# International Courier Services in Cyprus



## Rigger- (Apr 7, 2020)

Hi guys. Now I am officially made redundant from my US owned company, I am trying to send some expensive IT stuff back to UK. I have checked Fedex and TNT's online reviews and they did not give me much confidence. Saying that complaints seemed to be mostly for delivery within Cyprus. Has anyone have any experience sending parcels to UK from here? Which company would you recommend? I am based in Limassol. 

Thanks in advance,


----------



## Shotokan101 (Mar 29, 2019)

No offence but why should you care? - Alternatively get them to arrange pickup......

Jim


----------



## nhowarth (Dec 6, 2017)

Hi Rigger

To get stuff sent from the UK to Cyprus I use DHL and they've never let me down. (I use a forwarding company forward2me and DHL is one of the companies they use.)

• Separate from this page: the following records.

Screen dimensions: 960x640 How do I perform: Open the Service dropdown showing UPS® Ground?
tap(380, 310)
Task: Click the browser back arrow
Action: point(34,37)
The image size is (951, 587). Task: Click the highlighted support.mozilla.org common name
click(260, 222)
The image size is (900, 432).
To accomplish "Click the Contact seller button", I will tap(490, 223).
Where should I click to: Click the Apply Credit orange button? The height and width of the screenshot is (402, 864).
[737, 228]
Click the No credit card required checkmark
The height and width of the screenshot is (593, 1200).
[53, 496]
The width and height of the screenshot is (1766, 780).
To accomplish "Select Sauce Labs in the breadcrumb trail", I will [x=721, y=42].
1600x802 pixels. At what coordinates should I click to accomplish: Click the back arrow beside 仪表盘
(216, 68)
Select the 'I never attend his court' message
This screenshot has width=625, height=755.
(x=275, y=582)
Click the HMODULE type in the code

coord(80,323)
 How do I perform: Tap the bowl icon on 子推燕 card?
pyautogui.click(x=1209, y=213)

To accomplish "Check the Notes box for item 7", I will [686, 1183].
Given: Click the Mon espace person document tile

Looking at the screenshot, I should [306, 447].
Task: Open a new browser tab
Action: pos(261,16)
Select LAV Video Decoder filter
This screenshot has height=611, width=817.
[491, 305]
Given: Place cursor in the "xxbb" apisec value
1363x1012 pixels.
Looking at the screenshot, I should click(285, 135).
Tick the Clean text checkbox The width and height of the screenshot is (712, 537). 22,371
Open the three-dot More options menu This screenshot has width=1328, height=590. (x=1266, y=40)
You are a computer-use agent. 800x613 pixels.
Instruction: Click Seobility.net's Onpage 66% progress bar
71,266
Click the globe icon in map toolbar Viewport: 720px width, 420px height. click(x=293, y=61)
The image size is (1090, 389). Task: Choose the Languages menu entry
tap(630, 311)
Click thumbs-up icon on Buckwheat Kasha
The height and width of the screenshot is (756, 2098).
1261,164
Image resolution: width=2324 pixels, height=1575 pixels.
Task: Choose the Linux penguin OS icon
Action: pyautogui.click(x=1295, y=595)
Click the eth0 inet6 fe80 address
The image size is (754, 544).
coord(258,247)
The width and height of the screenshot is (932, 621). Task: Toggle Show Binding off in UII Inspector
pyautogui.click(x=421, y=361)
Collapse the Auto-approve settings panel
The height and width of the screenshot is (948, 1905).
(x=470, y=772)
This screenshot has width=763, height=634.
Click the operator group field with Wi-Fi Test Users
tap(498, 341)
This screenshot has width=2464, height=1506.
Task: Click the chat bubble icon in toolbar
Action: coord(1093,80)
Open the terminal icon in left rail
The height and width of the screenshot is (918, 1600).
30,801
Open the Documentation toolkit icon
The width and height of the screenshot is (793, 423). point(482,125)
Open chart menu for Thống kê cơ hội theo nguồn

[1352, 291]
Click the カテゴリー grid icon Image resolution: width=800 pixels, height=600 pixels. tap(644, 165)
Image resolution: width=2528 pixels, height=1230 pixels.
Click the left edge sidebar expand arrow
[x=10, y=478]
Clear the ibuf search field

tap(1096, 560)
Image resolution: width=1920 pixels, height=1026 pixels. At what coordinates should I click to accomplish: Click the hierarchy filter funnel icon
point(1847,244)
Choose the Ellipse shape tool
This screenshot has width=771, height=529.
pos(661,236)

DHL has an office in Limassol at Riga Fereou 6 about 100 metres from the Curium roundabout.

Cheers,


----------



## Rigger- (Apr 7, 2020)

nhowarth said:


> Hi Rigger
> 
> To get stuff sent from the UK to Cyprus I use DHL and they've never let me down. (I use a forwarding company forward2me and DHL is one of the companies they use.)
> 
> ...


Thank you Nigel.Very much appreciated.


----------



## Shotokan101 (Mar 29, 2019)

Shotokan101 said:


> No offence but why should you care? - Alternatively get them to arrange pickup......
> 
> Jim


Hello?


----------



## aj2703 (Apr 21, 2012)

Shotokan101 said:


> No offence but why should you care? - Alternatively get them to arrange pickup......
> 
> Jim



I think the IT Equipment is his own personal stuff. Not the companies.


----------



## Shotokan101 (Mar 29, 2019)

aj2703 said:


> I think the IT Equipment is his own personal stuff. Not the companies.



Not sure what gave you that impression - read it as needing returned to his company since he was made refundant.... E.g. Remote working equipment

Anyhow doubt we will ever know for sure if he can't be bothered answering now he's had his answer......


----------